▸ Exercise:
Skip all pictures; return exactly the lines from the one containing "Instruction: Click the (없음)공동수급불허 value" through the end of the data.

[Records from a data source]
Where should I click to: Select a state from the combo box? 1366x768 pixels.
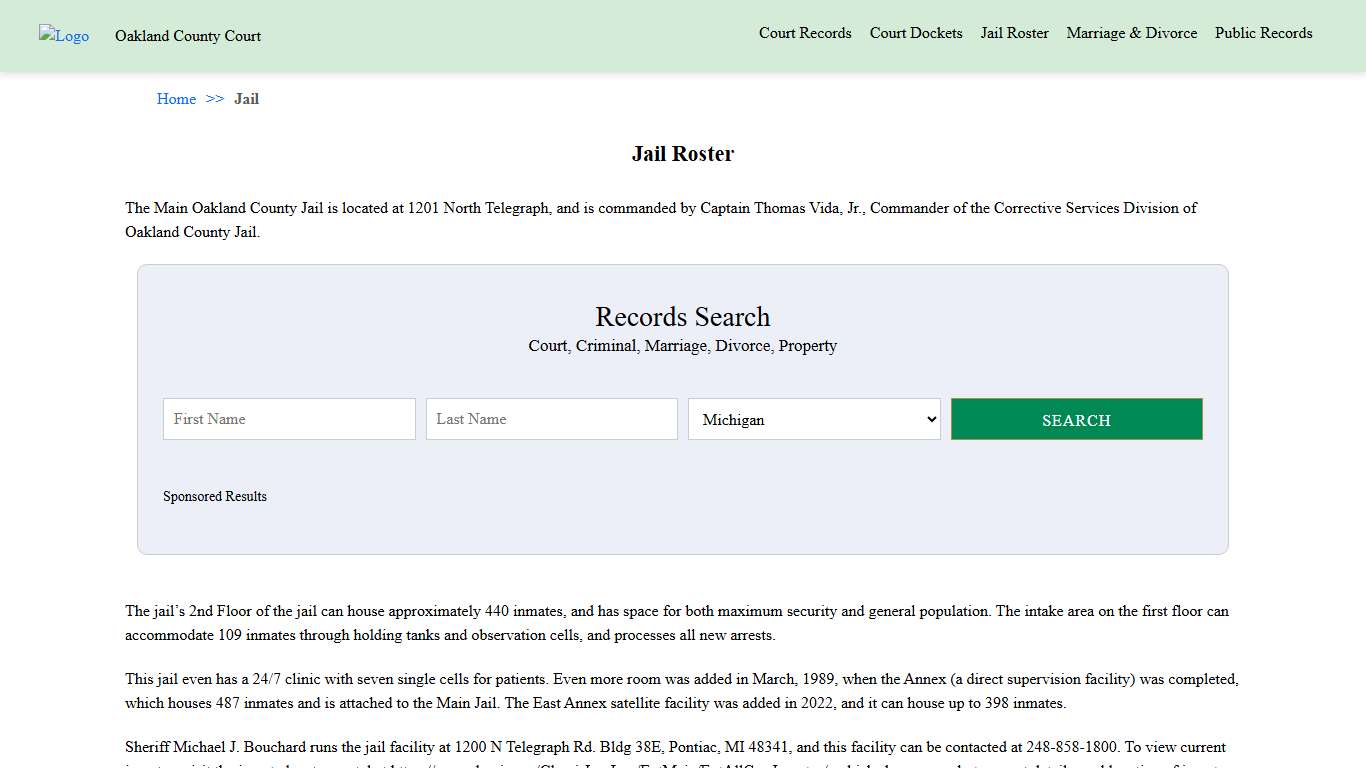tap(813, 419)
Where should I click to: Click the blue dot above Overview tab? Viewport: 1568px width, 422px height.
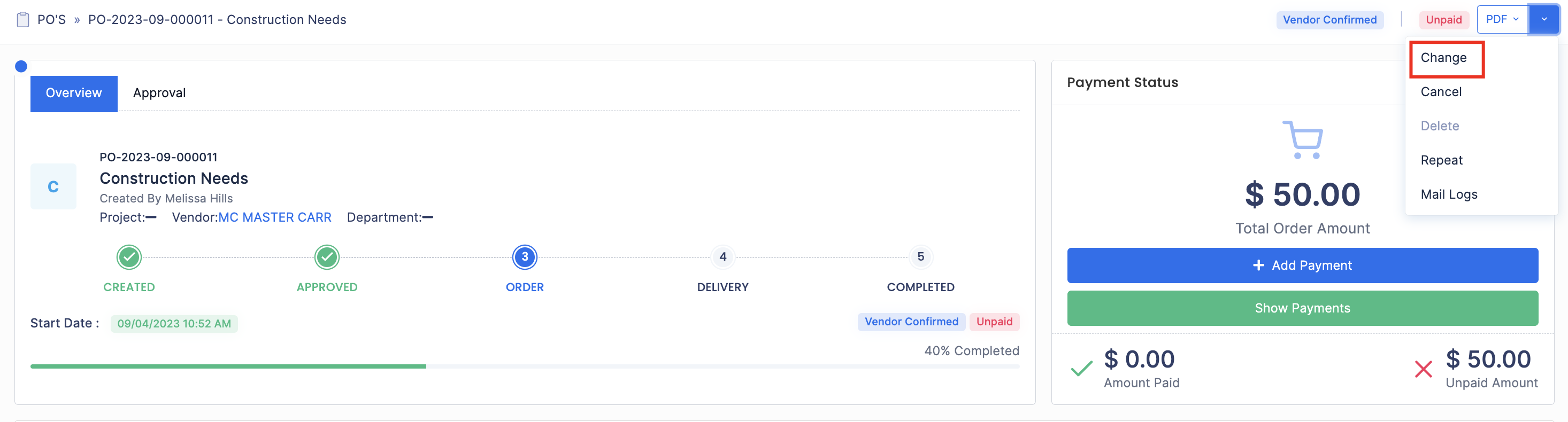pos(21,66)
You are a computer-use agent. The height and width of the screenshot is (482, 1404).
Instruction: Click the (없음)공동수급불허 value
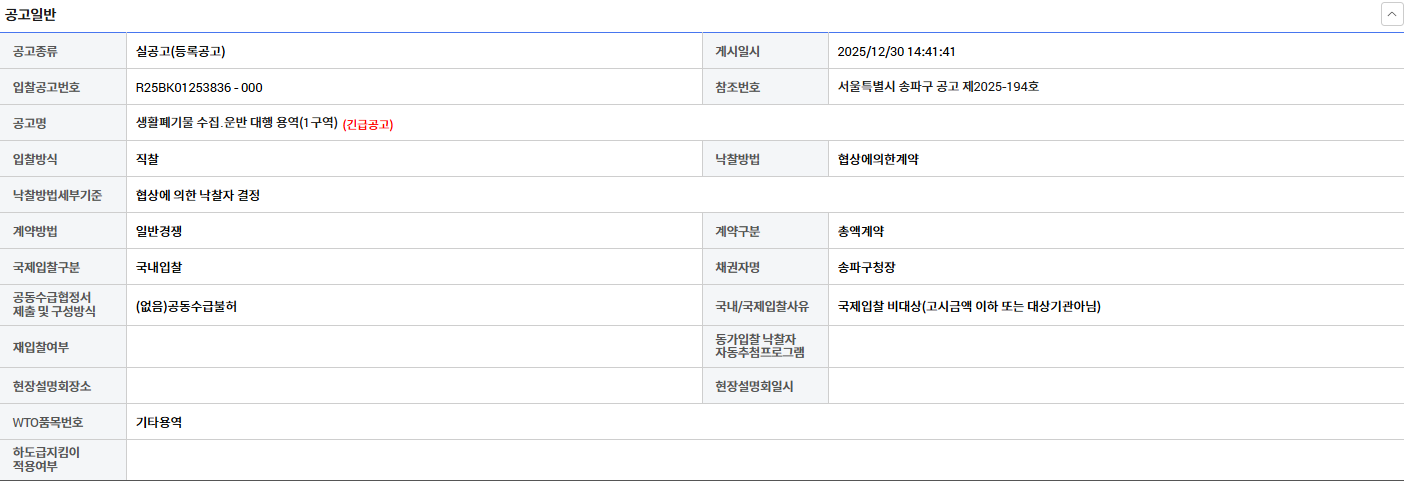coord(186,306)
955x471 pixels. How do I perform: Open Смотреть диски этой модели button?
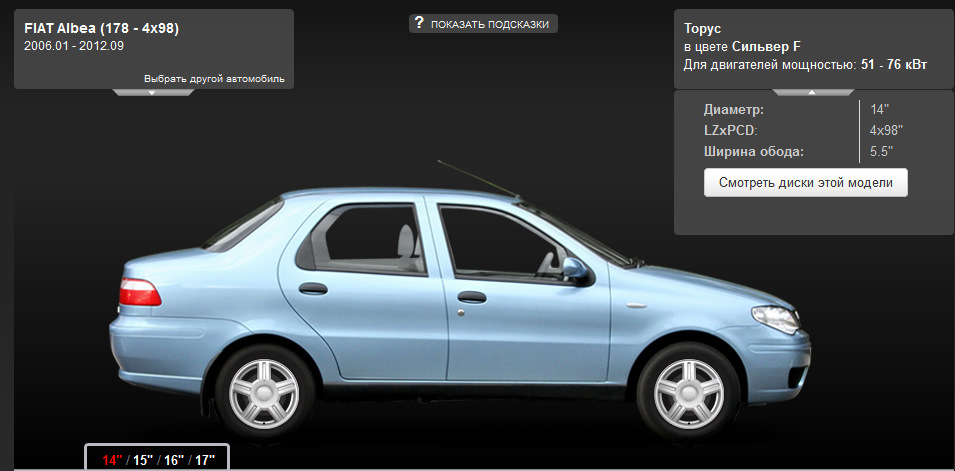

▸ Finished exercise:
Instruction: Click the (없음)공동수급불허 value
coord(186,306)
955x471 pixels. How do I perform: Open Смотреть диски этой модели button?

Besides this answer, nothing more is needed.